Adamsberg se encogió de hombros.
– Es lo que tengo visto. A menudo es lo que sucede.
– No se preocupe por mí, vamos. Soy astuto, ¿sabe?
– Es verdad, señor Tuilot.
Fuera, el calor hacía que la gente anduviera por la sombra, pegada a los edificios con la boca abierta. Adamsberg decidió tomar las aceras expuestas al sol, y vacías, y dejarse ir a pie hacia el sur. Una larga caminata para desprenderse del rostro risueño -y efectivamente astuto- del campeón de crucigramas. Que, quizá, algún martes venidero, se compraría una empanadilla de carne para cenar.
Capítulo 2
Llegó a la Brigada una hora y media después, con la camiseta negra empapada en sudor y los pensamientos recolocados. No era frecuente que un pensamiento, bueno o malo, permaneciera mucho tiempo en la mente de Adamsberg. Cabía preguntarse si tenía una mente, decía a menudo su madre. Dictó su informe para el comisario con gripe, pasó por recepción a recoger los mensajes. El cabo Gardon, encargado de la centralita, inclinaba la cabeza para captar el soplo de un pequeño ventilador colocado en el suelo. Dejaba revolotear su pelo fino en la corriente de aire fresco, como si estuviera sentado bajo el casco de una peluquería.
– El teniente Veyrenc lo está esperando en el café, comisario -dijo sin enderezarse.
– ¿En el café o en la brasserie?
– En el café, en el Cubilete.
– Veyrenc ya no es teniente, Gardon. Hasta esta tarde a última hora no sabremos si se reengancha.
– De todos modos, lo está esperando en el café.
Adamsberg contempló unos instantes al cabo, preguntándose si Gardon tenía una mente y, en caso afirmativo, qué tendría dentro.

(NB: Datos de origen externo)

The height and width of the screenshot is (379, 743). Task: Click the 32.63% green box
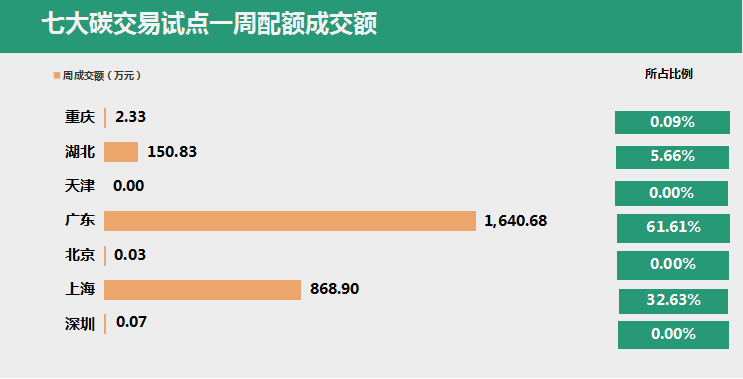coord(673,301)
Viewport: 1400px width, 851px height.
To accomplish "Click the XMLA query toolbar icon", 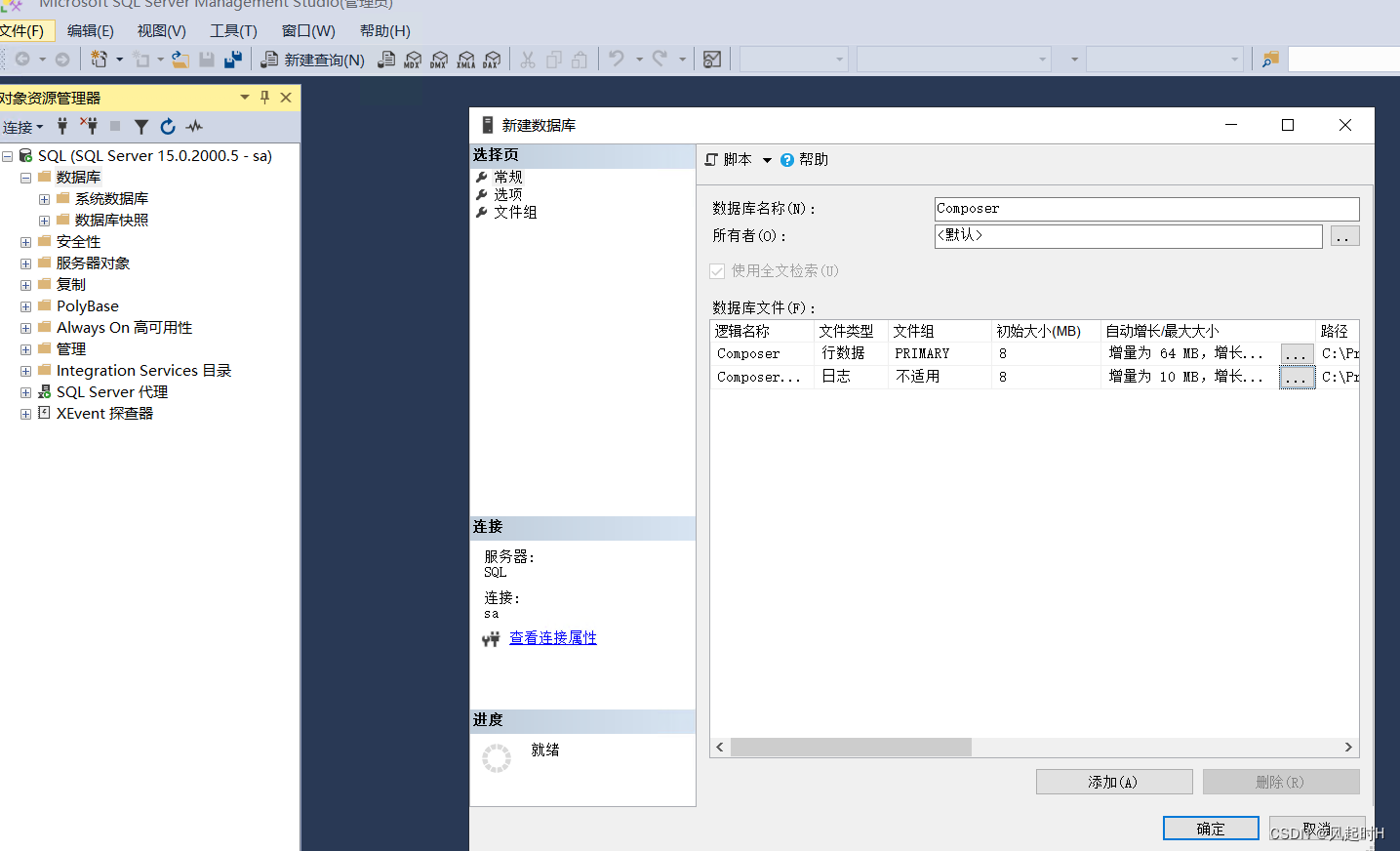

Se sentó en la mesa de Veyrenc, y los dos hombres se saludaron con sonrisa clara y un largo apretón de manos. A Adamsberg el recuerdo de la aparición de Veyrenc en Serbia [1]todavía le daba a veces un escalofrío en la espalda. Pidió una ensalada y, mientras comía lentamente, hizo un relato bastante largo sobre la señora Lucette Tuilot, el señor Julien Tuilot, Toni, Marie, su amor, el mendrugo, el pedal del cubo de basura, las contraventanas cerradas, la empanadilla de carne de los martes. De vez en cuando iba echando ojeadas a través de la ventana del café, que Lucette Tuilot habría limpiado mucho mejor.